# [Source passage]

━━━━━━━━━━━━━━━━━━━━━━━━━━━━━━

Thursday, June 14, 2007

Tracking down the SSB Dynarec Bug - Part 2

On Monday I talked about the fragment simulator and how this could be used to help track down bugs in the dynarec implementation. In this post I'm going to talk a bit about a tool I use mostly for regression testing, but also to help determine the exact point at which the fragment simulator and the interpretative core go out of sync. It's a bit of a long post, so apologies in advance :)

Daedalus can be compiled with a flag which enables a special 'synchronisation' mode. This build configuration creates an instance of a synchronisation class which can be initialised in one of two modes - either as a producer or as a consumer. At various points during program execution I pass information about the internal state of the emulator to the synchroniser for processing. In the case of the producer, it simply writes this data out to a file on disk. The consumer is a bit more interesting; it reads data of the required size from disk, and compares this 'baseline' value against the value provided by the emulator. If these two values are found to be different, the synchroniser knows that things have drifted out of sync and it can trigger a breakpoint and drop out into the debugger.

━━━━━━━━━━━━━━━━━━━━━━━━━━━━━━

# [Supplied information]
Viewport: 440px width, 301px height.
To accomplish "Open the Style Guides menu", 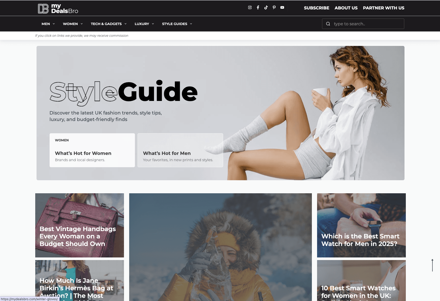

━━━━━━━━━━━━━━━━━━━━━━━━━━━━━━

# [Directive A]
From the dynarec bug post, write out the passage starting with "Tracking down the" and going on through "in advance :)".
# [Directive B]
Answer these questions from the dynarec bug post:
(i) On which day did the author talk about the fragment simulator?
(ii) In which two modes can the synchronisation class be initialised?
(iii) What does the producer do with the data it receives?
The material has nothing to do with the dynarec bug post.

# [Exercise response A]
Tracking down the SSB Dynarec Bug - Part 2

On Monday I talked about the fragment simulator and how this could be used to help track down bugs in the dynarec implementation. In this post I'm going to talk a bit about a tool I use mostly for regression testing, but also to help determine the exact point at which the fragment simulator and the interpretative core go out of sync. It's a bit of a long post, so apologies in advance :)

# [Exercise response B]
(i) Monday
(ii) As a producer or as a consumer
(iii) It writes the data out to a file on disk.